§ **What is being asked**
Filter the records below for the word "agent". Copy each line that holds it.

(Stored records)
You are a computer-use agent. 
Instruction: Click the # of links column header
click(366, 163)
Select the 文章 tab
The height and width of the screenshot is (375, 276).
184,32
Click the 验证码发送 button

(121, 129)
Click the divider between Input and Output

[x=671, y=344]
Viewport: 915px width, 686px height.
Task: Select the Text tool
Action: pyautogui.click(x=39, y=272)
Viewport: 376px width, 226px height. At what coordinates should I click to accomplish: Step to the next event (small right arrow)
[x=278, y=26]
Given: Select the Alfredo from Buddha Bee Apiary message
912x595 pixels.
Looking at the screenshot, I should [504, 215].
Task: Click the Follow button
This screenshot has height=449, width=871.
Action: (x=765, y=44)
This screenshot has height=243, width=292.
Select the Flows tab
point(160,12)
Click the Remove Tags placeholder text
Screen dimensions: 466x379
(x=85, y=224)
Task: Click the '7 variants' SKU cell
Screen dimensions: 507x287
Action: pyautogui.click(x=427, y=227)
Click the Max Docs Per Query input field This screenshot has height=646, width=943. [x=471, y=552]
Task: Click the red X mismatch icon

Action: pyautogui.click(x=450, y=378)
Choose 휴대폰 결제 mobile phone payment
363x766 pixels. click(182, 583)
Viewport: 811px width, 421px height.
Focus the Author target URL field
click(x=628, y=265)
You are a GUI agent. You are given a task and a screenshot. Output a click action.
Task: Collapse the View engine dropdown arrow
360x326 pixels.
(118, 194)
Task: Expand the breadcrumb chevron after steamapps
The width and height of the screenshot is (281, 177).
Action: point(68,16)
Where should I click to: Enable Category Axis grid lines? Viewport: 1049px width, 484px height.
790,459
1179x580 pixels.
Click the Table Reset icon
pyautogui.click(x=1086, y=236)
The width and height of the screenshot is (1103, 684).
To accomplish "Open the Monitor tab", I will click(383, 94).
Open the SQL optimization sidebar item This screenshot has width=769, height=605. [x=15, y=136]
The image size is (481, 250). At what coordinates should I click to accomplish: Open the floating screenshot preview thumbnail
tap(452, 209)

§ **Result for this exercise**
You are a computer-use agent. 
You are a GUI agent. You are given a task and a screenshot. Output a click action.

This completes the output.